- EXTRACT PROVIDED
Pursuant to Section 19(b)(1) of the Securities Exchange Act of 1934 (“Act”) [1] and Rule 19b-4 thereunder,[2] notice is hereby given that on October 30, 2006, the National Association of Securities Dealers, Inc. (“NASD”) filed with the Securities and Exchange Commission (“Commission”) the proposed rule change as described in Items I and II below, which Items have been prepared by NASD. NASD has designated the proposed rule change as constituting a “non-controversial” rule change under Section 19(b)(3)(A) of the Act [3] and Rule 19b-4(f)(6) thereunder,[4] which renders the proposal effective upon filing with the Commission. The Commission is publishing this notice to solicit comments on the proposed rule change from interested persons.

- JOB 1
In the listing, update the part from the first line through the line containing "Action: pos(795,138)" by replacing "field label" with "text label", leaving everything else unchanged.
- JOB 2
Continue the notice of the NASD proposed rule change from where it ends.

- EXERCISE MATERIAL
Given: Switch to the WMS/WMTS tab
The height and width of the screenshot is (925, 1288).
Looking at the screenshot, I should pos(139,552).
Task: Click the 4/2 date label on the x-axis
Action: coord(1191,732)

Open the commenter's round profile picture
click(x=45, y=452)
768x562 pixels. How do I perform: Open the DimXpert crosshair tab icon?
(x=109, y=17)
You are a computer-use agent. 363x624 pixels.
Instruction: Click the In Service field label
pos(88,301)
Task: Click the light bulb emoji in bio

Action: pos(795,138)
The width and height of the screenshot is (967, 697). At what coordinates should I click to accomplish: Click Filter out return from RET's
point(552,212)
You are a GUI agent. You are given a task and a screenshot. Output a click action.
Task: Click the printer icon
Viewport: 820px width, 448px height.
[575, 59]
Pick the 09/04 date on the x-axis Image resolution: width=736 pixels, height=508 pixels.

- REPLY 1
Given: Switch to the WMS/WMTS tab
The height and width of the screenshot is (925, 1288).
Looking at the screenshot, I should pos(139,552).
Task: Click the 4/2 date label on the x-axis
Action: coord(1191,732)

Open the commenter's round profile picture
click(x=45, y=452)
768x562 pixels. How do I perform: Open the DimXpert crosshair tab icon?
(x=109, y=17)
You are a computer-use agent. 363x624 pixels.
Instruction: Click the In Service text label
pos(88,301)
Task: Click the light bulb emoji in bio

Action: pos(795,138)

- REPLY 2
I. Self-Regulatory Organization's Statement of the Terms of Substance of the Proposed Rule Change

NASD is proposing to amend NASD Rule 11890 (Clearly Erroneous Transactions) to allow any NASD officer designated by an Executive Vice President of NASD's Market Regulation Department or an Executive Vice President of NASD's Transparency Services Department to, on his or her own motion, review any transaction in a Nasdaq-listed security or an OTC equity security, as defined in NASD Rule 6610, arising out of or reported through any quotation, communication, or trade reporting system owned or operated by NASD or its subsidiaries. The text of the proposed rule change is available on NASD's Web site (http://www.nasd.com), at the NASD's Office of the Secretary, and at the Commission's Public Reference Room.

II. Self-Regulatory Organization's Statement of the Purpose of, and Statutory Basis for, the Proposed Rule Change

In its filing with the Commission, NASD included statements concerning the purpose of and basis for the proposed rule change and discussed any comments it received on the proposed rule change. The text of these statements may be examined at the places specified in Item IV below. NASD has prepared summaries, set forth in Sections A, B, and C below, of the most significant aspects of such statements.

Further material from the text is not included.